A lot of litigants, predominantly female, come into court unrepresented. And it seems as though they come in unaware of so many of the technicalities, and statutes – things that they are judged on and therefore at a disadvantage in court. So if this is you, if you’re not being represented, are you at a disadvantage in getting a divorce? Judge Siegel says the short answer is yes. The long answer is unless your case is super simple – meaning you’re there simply to get your divorce and might not have all the complications of children or you both are living wage earners – everyone is aided by having assistance from people that are knowledgeable in court. So yes, Hon. Judge Siegal does recommend having representation because unless you’re doing extensive research or know all the ins and outs of a divorce proceeding, you will be at a disadvantage.
Is the Law in my Favor?
In some states, yes, the law will be more favorable toward women to receive a fair share of alimony and aid them in the care and raising of their children.
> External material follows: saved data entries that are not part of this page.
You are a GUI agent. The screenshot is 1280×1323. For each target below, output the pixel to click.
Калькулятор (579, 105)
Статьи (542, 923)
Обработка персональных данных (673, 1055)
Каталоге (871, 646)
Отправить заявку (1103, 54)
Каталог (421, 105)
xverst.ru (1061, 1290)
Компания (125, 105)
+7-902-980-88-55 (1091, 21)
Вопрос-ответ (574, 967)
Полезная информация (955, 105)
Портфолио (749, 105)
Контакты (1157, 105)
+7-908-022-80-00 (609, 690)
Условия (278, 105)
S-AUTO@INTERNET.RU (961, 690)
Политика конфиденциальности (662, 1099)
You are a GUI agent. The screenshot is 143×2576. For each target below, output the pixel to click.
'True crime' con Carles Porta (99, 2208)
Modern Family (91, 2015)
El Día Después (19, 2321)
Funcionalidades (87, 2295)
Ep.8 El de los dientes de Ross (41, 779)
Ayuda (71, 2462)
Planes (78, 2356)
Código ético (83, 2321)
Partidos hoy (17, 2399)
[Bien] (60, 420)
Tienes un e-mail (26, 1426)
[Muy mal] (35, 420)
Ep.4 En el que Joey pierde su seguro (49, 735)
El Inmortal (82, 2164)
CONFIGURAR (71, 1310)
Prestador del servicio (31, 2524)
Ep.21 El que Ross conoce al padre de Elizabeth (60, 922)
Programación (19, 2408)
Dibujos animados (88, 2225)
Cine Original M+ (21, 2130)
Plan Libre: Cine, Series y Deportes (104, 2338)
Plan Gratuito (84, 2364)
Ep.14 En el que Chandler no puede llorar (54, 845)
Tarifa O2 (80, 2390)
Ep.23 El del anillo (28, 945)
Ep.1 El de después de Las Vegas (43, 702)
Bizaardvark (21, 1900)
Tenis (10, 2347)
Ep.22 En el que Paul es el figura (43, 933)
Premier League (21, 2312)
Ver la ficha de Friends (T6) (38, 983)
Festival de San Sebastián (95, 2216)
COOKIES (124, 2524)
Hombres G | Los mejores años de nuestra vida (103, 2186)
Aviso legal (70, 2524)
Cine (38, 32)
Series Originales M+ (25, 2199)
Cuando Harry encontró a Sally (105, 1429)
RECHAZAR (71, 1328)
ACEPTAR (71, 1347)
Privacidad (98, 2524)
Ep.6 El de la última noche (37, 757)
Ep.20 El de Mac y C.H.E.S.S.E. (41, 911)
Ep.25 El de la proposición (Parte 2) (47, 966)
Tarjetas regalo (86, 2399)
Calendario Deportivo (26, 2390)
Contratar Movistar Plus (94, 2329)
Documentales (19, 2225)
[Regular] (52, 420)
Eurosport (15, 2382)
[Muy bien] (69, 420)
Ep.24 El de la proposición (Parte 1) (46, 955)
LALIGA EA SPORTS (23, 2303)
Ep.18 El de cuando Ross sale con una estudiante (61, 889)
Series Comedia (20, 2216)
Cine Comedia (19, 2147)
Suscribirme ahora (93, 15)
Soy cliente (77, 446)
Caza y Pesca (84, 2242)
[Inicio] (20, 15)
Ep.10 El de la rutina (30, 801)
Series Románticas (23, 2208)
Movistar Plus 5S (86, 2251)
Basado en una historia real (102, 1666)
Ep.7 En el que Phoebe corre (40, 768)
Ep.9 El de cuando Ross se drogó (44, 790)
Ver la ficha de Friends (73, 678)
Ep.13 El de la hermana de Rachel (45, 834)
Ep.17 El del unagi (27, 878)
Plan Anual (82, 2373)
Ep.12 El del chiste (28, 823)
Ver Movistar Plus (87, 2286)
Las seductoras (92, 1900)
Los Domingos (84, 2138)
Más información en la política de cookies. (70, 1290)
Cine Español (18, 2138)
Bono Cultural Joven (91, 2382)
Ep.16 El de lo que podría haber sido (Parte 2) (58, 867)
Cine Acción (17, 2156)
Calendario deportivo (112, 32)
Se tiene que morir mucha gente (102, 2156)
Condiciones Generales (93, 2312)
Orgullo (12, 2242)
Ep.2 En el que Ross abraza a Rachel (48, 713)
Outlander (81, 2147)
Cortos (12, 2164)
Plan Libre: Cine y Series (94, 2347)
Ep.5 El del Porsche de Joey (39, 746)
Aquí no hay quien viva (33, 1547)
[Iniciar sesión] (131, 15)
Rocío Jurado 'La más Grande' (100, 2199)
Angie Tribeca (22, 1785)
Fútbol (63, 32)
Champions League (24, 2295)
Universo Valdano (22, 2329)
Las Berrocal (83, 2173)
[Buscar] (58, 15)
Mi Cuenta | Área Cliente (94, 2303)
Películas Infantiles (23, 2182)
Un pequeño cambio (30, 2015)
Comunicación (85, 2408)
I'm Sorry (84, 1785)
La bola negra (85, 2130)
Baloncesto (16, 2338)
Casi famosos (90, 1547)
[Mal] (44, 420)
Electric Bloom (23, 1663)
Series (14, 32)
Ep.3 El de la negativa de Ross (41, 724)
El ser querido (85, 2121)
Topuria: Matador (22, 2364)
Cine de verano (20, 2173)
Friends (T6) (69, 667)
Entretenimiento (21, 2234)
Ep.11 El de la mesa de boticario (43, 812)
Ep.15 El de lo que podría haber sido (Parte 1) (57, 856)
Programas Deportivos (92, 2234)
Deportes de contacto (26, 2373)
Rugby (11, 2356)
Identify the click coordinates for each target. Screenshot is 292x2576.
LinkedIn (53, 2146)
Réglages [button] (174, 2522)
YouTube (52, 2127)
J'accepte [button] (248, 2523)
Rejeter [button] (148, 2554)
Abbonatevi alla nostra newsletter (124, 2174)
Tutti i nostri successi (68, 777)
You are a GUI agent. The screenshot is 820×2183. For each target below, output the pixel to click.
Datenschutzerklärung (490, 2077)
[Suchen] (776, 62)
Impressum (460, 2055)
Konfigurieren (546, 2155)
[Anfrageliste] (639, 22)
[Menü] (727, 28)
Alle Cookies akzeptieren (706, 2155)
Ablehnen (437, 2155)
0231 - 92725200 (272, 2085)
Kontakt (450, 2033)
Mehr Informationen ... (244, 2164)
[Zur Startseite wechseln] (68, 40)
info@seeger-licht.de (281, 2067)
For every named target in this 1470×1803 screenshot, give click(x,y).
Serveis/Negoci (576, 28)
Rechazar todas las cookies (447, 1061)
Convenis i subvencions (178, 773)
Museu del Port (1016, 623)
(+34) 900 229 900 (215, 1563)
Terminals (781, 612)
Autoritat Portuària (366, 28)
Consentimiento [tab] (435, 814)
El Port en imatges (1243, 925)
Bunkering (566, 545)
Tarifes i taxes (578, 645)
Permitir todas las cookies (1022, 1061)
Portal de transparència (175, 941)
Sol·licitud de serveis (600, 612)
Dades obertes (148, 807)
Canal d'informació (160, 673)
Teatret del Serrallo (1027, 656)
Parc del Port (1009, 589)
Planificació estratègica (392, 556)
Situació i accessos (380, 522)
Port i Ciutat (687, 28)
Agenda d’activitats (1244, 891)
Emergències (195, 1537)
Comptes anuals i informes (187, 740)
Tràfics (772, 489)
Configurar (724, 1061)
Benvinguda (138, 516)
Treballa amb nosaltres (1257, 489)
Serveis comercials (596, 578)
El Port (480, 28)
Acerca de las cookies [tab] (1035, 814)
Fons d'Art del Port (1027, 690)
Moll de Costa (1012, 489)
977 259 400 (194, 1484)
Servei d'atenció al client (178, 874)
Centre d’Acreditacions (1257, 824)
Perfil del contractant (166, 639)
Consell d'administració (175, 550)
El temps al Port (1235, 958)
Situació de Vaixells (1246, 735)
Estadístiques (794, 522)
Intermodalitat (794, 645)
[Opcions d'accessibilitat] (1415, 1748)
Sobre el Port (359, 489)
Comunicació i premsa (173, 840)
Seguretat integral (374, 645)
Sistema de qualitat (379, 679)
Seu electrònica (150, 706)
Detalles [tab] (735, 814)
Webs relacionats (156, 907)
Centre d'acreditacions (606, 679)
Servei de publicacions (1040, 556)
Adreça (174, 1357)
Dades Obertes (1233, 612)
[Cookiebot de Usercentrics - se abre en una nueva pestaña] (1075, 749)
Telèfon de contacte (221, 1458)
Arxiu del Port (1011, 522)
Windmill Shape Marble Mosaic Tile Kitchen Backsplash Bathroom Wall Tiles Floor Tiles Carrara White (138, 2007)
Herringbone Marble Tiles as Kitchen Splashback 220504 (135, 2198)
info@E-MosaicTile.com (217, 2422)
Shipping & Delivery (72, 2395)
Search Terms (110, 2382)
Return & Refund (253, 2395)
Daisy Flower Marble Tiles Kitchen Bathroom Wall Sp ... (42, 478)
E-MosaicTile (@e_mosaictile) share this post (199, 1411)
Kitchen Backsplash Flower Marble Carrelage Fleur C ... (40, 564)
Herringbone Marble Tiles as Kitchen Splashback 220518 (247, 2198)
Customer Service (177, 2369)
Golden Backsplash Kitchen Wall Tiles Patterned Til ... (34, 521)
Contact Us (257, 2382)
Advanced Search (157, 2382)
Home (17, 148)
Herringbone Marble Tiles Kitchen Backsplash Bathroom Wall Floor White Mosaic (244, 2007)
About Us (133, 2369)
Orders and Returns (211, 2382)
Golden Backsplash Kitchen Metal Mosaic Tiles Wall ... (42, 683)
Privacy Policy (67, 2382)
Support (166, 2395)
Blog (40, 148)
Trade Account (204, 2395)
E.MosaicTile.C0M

But the law has changed. Some changes were positive in regards to alimony, but in some aspects, they are negative changes, in terms of custody and parenting time. “At the end of the day, it’s really how you advocate, as opposed to the law per se,” Hon. Judge Siegal says. But then, there are states where she sees that women are the ones at a disadvantage, especially if they are not the wage earners. It depends on where you are and where you go to resolve your situation.
So Overall, Settling vs. Going to Court?
Even as a judge, Hon. Judge Siegal still recommends people opt for settling and not taking it to court if they can avoid it. “Your better view is to be in control, to do your homework, to select a good attorney, and to try to resolve your case,” Hon. Judge Siegal recommends. “Be part of the 95% of people that resolve their case, as opposed to that small number that is insistent that they must be tried by a stranger – however smart – a stranger.” In addition, the emotional and financial toll that going to court will take on you isn’t worth it unless necessary.
The bottom line, do the best you can. Listen to Judge Siegel. There are so many options out there for you if you’re trying to decide which path to take.